**Task details**
Without any pictures, reproduce exactly the lines running from the line containing "Task: Select the value 19,292.24 in SA 9" through the end of the entries.

**Stored items**
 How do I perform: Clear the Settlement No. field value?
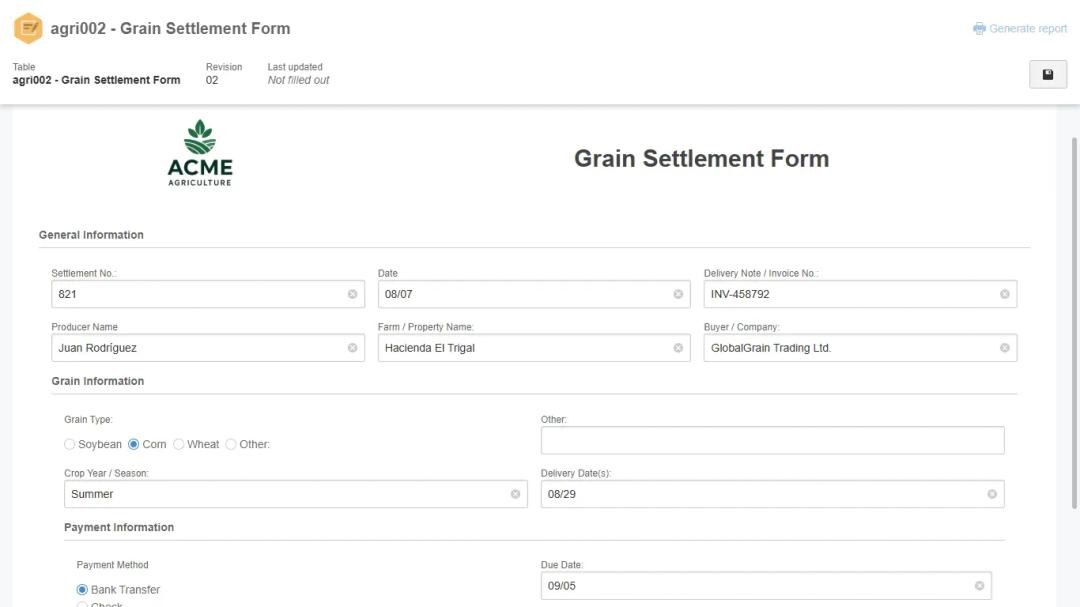(x=352, y=294)
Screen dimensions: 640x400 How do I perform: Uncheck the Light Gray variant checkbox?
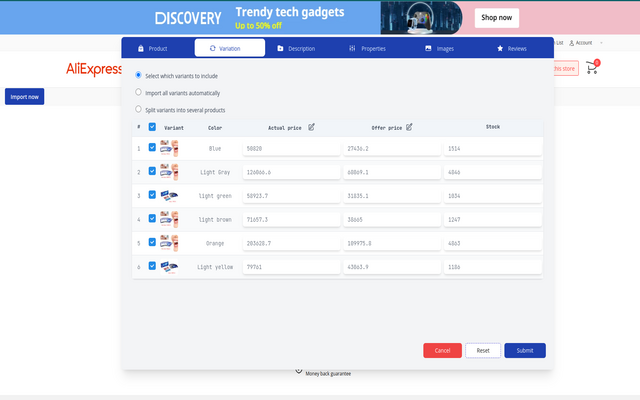pos(152,171)
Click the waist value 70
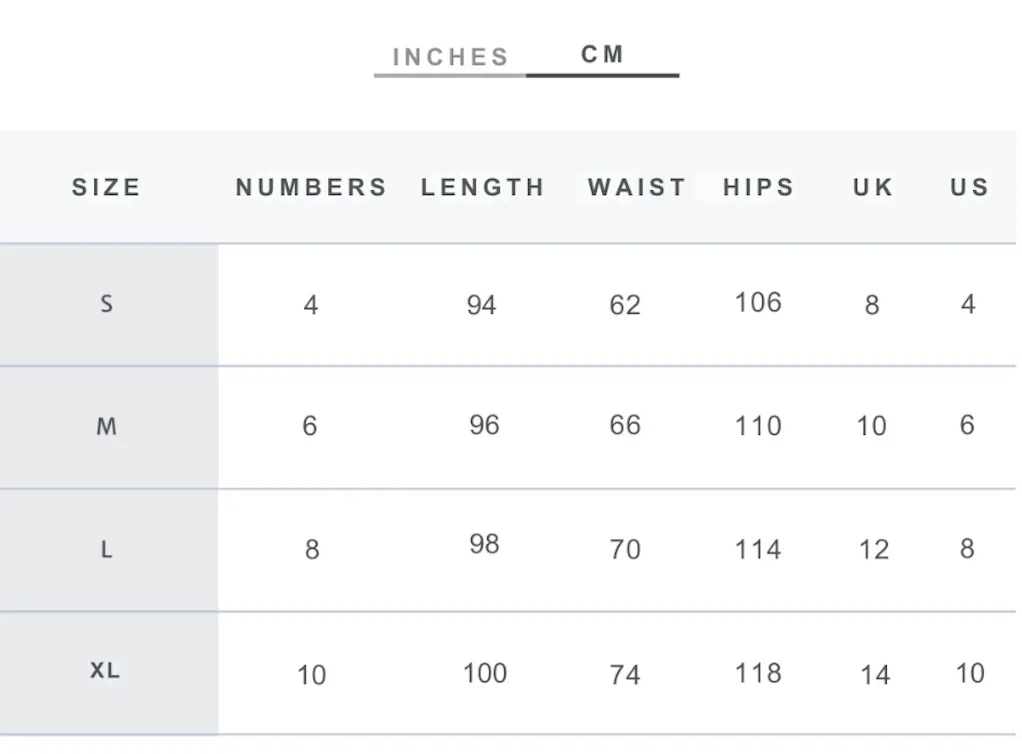Screen dimensions: 1022x754 [625, 549]
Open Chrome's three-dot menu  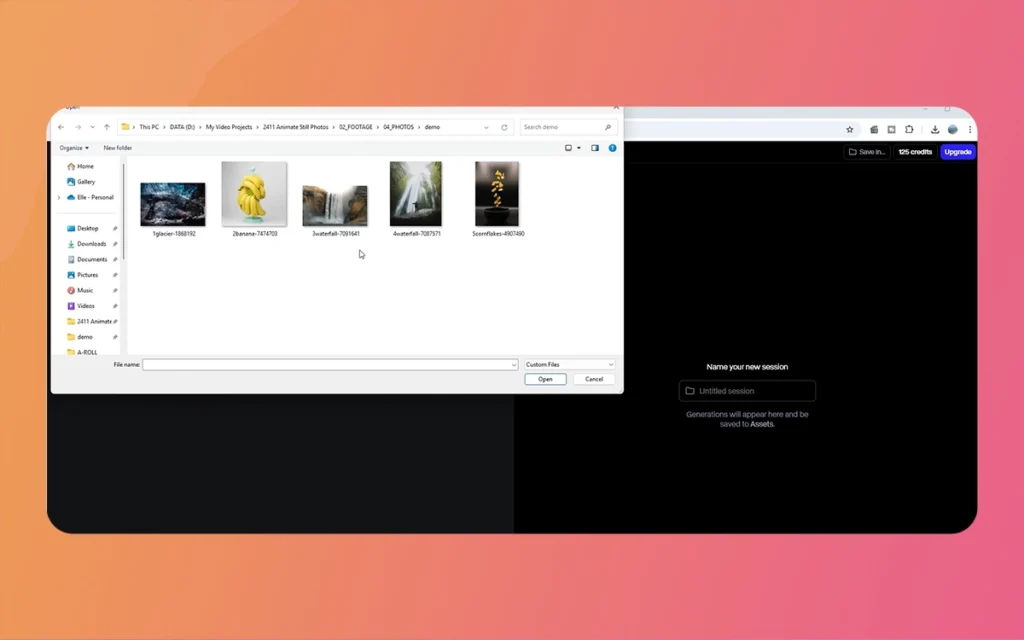point(971,129)
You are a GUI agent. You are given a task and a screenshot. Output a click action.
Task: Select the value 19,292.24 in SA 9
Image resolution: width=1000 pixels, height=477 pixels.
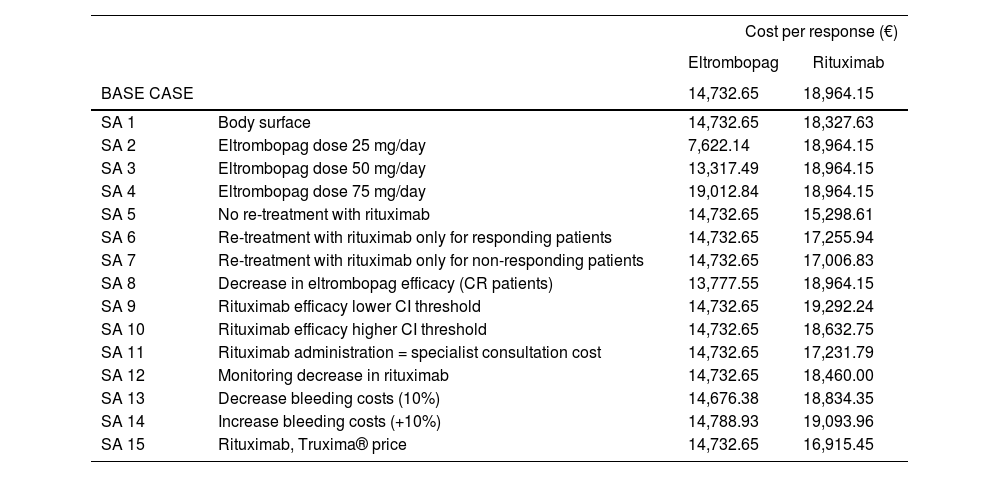coord(838,307)
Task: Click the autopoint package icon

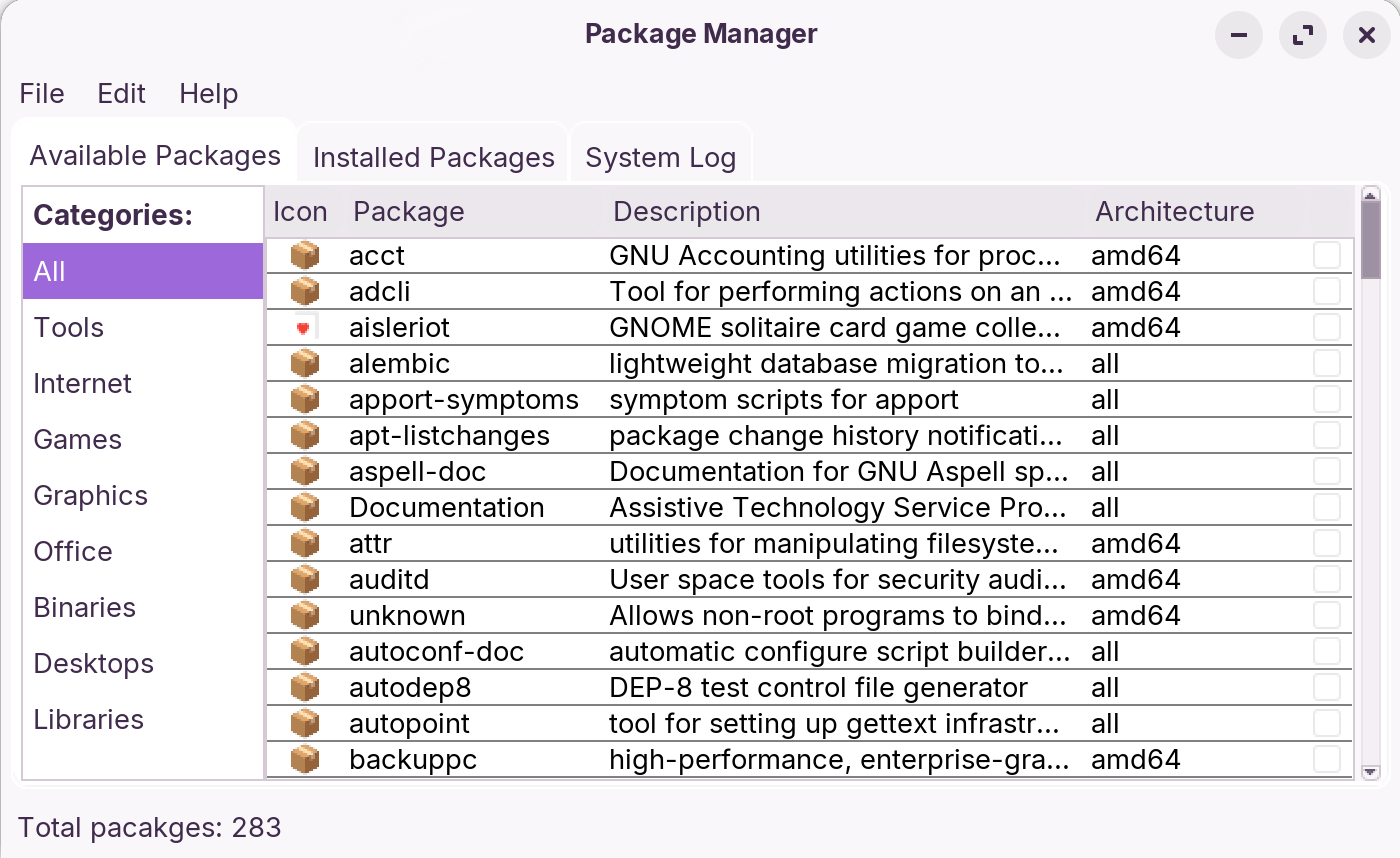Action: 303,723
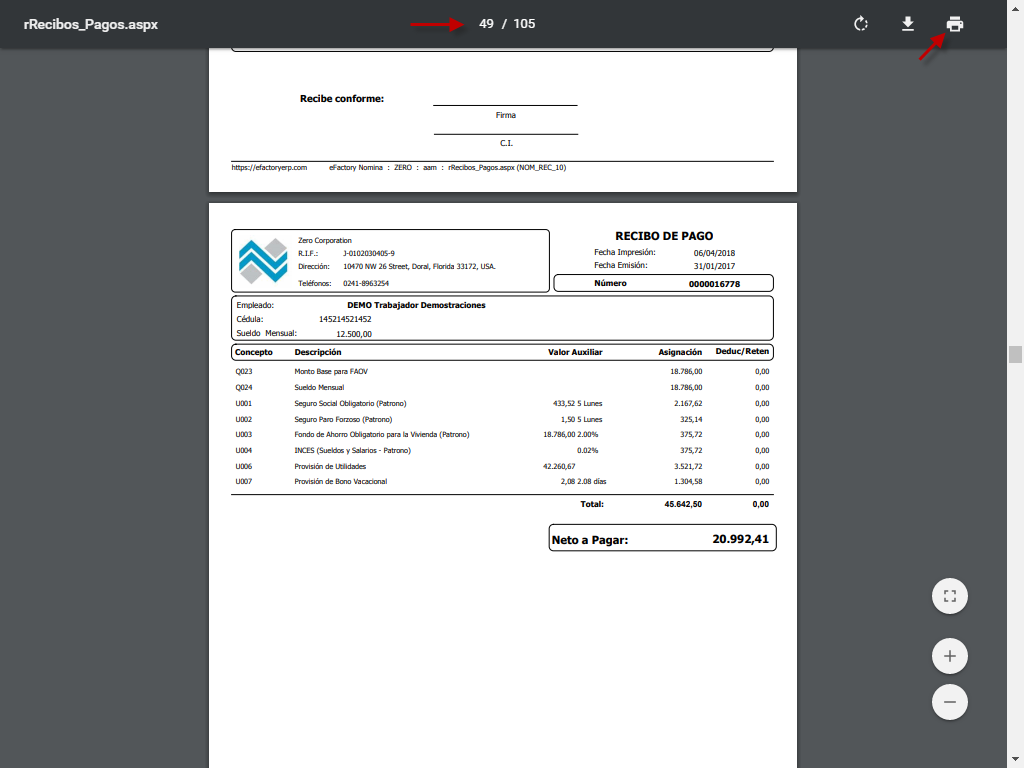Select the current page number field showing 49

click(x=486, y=24)
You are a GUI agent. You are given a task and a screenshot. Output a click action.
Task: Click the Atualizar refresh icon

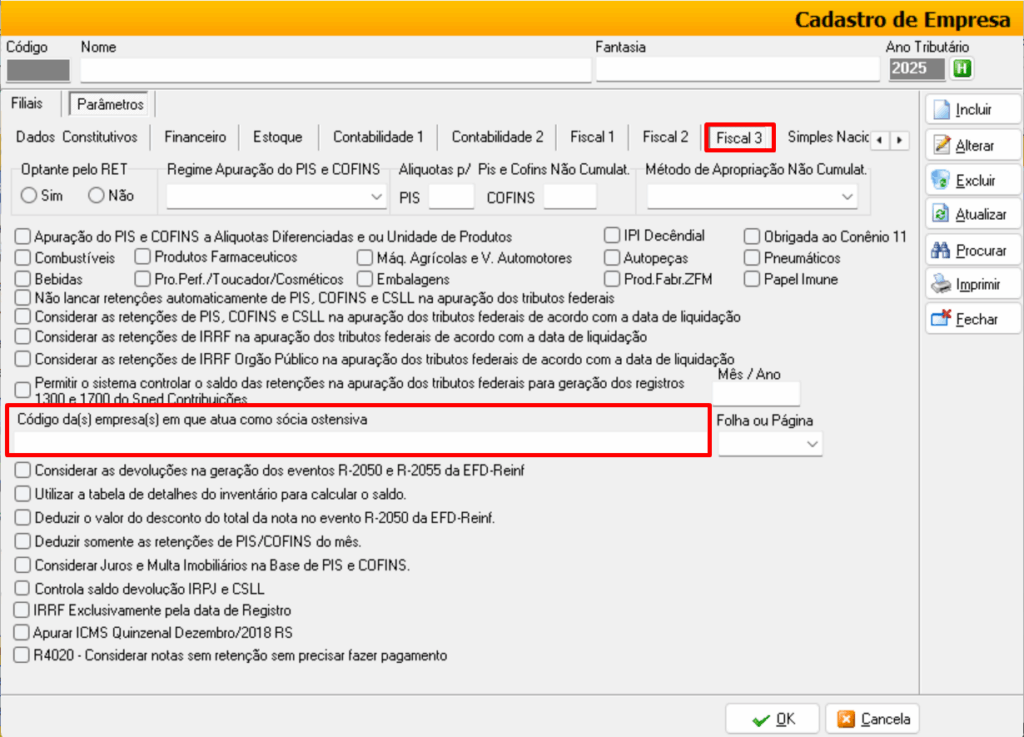click(941, 214)
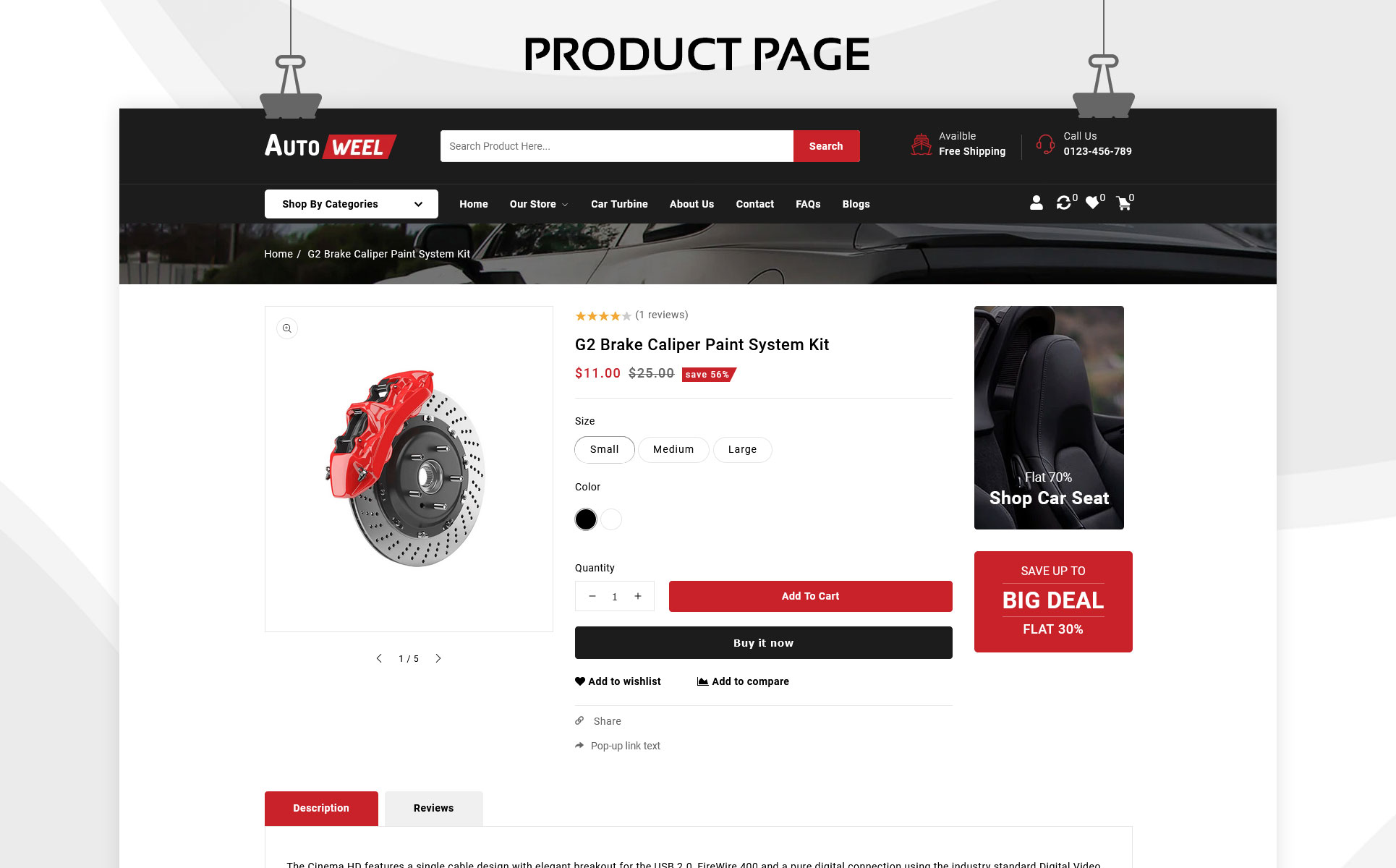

**Result**
Task: Select the value 19,292.24 in SA 9
Image resolution: width=1000 pixels, height=477 pixels.
coord(838,307)
Task: Click the autopoint package icon

Action: 303,723
Select the current page number field showing 49

click(x=486, y=24)
You are a GUI agent. You are given a task and a screenshot. Output a click action.
Task: Click the Atualizar refresh icon

click(941, 214)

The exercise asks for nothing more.